WORK TO COMPLETE: If a line in the data contains "agent", copy it out.

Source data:
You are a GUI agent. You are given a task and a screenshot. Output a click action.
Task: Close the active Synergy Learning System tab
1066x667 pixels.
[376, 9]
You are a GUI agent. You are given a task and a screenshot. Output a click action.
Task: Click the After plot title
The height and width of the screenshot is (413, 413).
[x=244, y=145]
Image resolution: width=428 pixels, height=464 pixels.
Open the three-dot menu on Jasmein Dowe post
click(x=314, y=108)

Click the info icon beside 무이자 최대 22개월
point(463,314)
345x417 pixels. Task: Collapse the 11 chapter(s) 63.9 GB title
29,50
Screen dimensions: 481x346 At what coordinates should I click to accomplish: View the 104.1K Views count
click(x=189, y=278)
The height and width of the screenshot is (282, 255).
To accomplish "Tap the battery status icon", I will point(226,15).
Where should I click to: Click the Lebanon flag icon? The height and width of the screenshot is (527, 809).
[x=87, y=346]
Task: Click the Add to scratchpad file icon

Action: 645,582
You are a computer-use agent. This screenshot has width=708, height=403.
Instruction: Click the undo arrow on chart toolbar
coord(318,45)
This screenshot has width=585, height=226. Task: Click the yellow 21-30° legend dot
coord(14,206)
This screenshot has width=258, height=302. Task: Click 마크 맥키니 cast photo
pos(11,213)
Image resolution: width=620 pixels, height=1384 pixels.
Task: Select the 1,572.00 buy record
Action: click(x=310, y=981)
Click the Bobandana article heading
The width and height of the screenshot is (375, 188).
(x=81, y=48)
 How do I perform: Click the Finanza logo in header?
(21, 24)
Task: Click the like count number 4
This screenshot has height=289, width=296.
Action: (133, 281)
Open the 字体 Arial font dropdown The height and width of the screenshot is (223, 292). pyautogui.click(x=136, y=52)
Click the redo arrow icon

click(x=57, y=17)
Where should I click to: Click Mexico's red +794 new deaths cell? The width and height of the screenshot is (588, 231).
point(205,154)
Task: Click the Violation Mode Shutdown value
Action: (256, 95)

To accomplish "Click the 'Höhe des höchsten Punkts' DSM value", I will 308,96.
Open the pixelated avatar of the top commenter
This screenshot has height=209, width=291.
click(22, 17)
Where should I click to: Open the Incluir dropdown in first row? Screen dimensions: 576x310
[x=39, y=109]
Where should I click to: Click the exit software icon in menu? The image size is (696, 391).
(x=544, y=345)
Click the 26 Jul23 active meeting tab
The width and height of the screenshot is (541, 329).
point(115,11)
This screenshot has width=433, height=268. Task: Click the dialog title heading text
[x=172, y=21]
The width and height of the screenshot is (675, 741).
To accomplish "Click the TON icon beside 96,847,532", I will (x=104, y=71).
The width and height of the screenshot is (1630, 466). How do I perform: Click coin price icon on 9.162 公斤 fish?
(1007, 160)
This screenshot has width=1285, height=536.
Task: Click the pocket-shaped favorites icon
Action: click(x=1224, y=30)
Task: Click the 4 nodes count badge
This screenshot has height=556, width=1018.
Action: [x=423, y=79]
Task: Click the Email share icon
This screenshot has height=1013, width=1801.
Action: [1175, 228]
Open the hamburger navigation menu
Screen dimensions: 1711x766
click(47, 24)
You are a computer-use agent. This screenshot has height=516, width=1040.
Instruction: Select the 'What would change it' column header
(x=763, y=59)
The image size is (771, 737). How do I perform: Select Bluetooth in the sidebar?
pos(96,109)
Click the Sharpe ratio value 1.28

RESPONSE AREA:
You are a GUI agent. You are given a task and a screenshot. Output a click action.
You are a GUI agent. You are given a task and a screenshot. Output a click action.
You are a computer-use agent. This screenshot has width=708, height=403.
You are a computer-use agent. This screenshot has height=516, width=1040.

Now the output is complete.